Je me surprenais en visionnant quelques reportages sur la flottille de Gaza à éprouver simultanément deux impressions aux aspects sensiblement contradictoires. D’abord, la violence brutale qui inspire la volonté aux passagers de cette « croisière du ridicule » de tenter de forcer un blocus militaire, en dépit de la prétention affichée d’être une croisière de la paix, plus qu’une croisade antisioniste !
Les « voies de fait » ne sont-elles pas manifestations de violence ? Aussi lorsque certains passagers soutiennent qu’ils ont effectué ce périple sans arme, ignorent-ils que forcer un blocus établi par une armée régulière constitue un acte délibéré d’agression unilatérale, équivalant à la possession d’armes.
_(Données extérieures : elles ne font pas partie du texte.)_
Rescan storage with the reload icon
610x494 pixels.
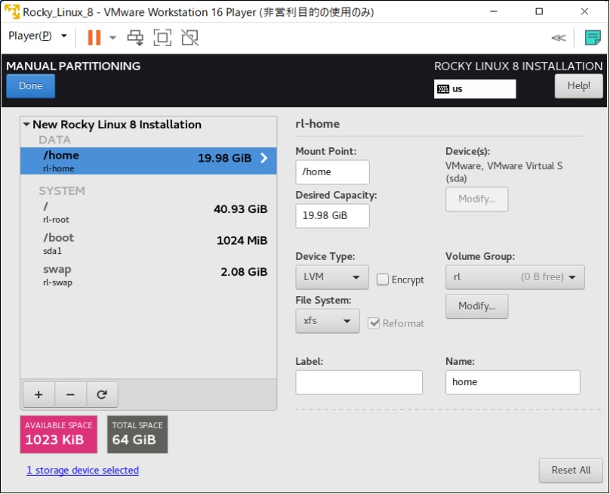(102, 394)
Qu’est-ce qu’une arme, sinon, entre autres, un moyen de convaincre par la contrainte ?
Le deuxième aspect de l’impression ressentie est proche de la réaction éprouvée après l’ingestion d’un cocktail où la dérision côtoierait le ridicule dans la promiscuité avec la stupidité et la médiocrité.
Ils en sont donc là les défenseurs de la cause arabe ? Ont-ils oublié de qui ils sont fils ? Ils sont le fruit de générations qui placèrent le débat contradictoire comme source première de la tolérance, de l’esprit critique, et de l’enrichissement de l’esprit, s’obligeant souvent à la recherche d’affrontements avec des avis divergents, histoire d’en découdre par argumentations interposées.
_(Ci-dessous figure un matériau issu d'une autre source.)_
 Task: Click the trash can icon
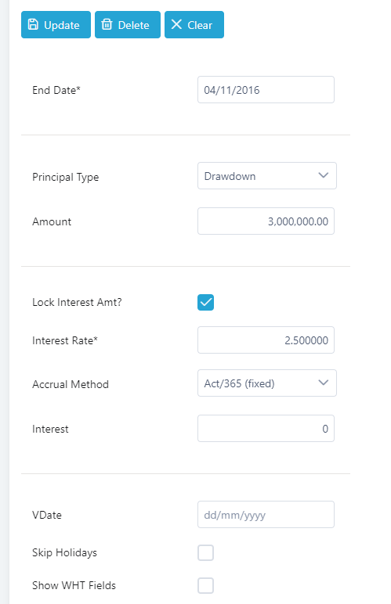(107, 25)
Depuis quelques années, on connaissait la dégradation de l’esprit critique français, la déliquescence de la dérision, opposée souvent comme arme suprême, quand le débat tournait à l’avantage du contradicteur. Ces fils de Montesquieu, de Diderot, d’Alembert, qui placèrent le débat comme source première d’enrichissement authentique, que font-ils pour suivre les traces de leurs fameux et glorieux aïeux ?
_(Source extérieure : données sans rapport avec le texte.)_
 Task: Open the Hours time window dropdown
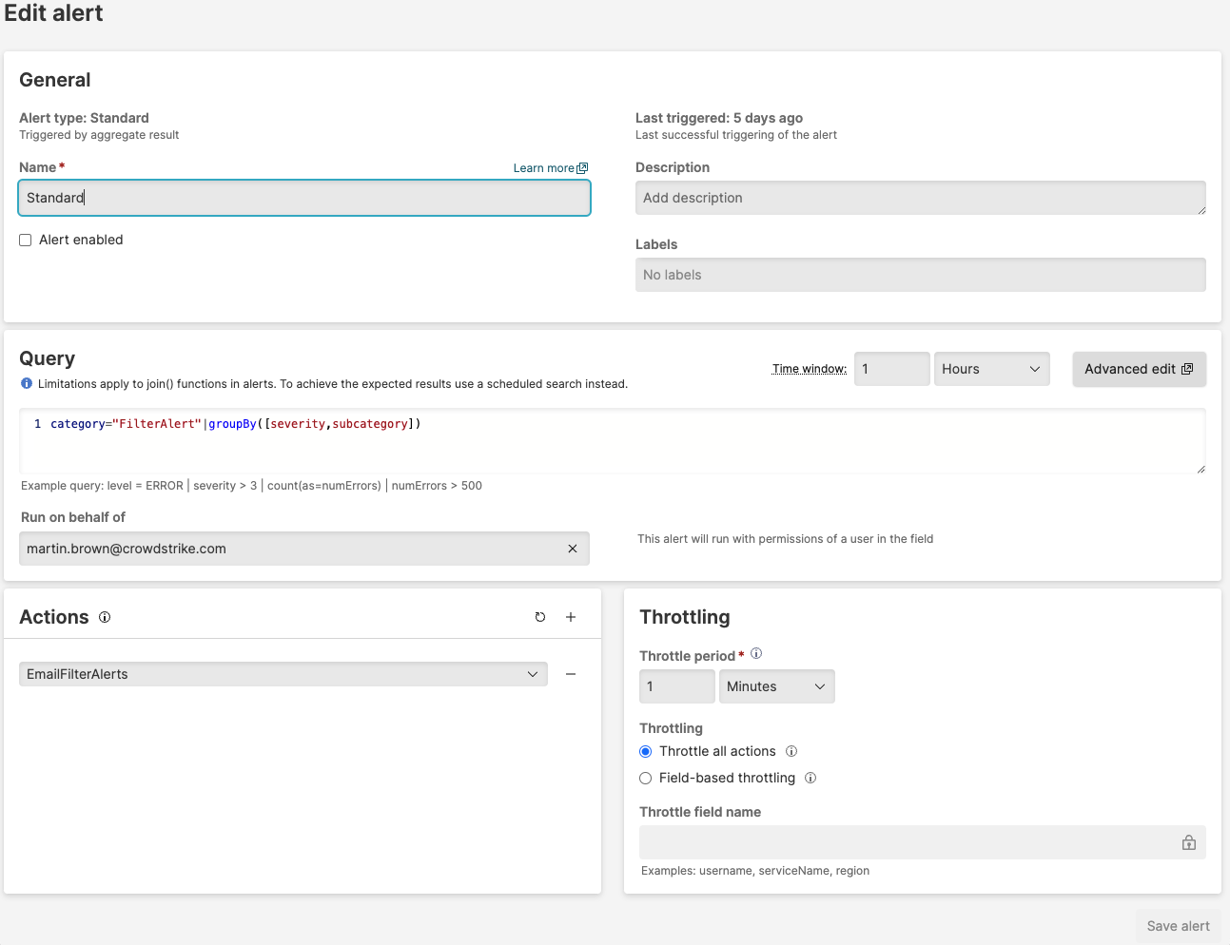[991, 369]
Ils rangent les livres sur lesquels leur réputation à la controverse se fondait et se revêtent d’une… brassière de sauvetage au cas où… Ils n’ont plus rien à dire, parce que leur soutien à Gaza n’interpelle plus tellement la raison que leurs pères adulaient. Leur ressentiment anti sioniste, reste-t-il le reliquat honteux d’un mal plus pernicieux et proche de la superstition que leurs illustres ancêtres abhorraient, parce que l’irrationnel reste toujours le géniteur des maux les plus honteux ?
Assurément une « flottille pour Gaza » reste la croisière du ridicule et de l’obscurantisme. C’est avec peine qu’on y discernera le, ce sur quoi, la grandeur de l’esprit critique, français à l’origine, y avait trouvé matière à y asseoir son aristocratie, sa délicatesse et son originalité.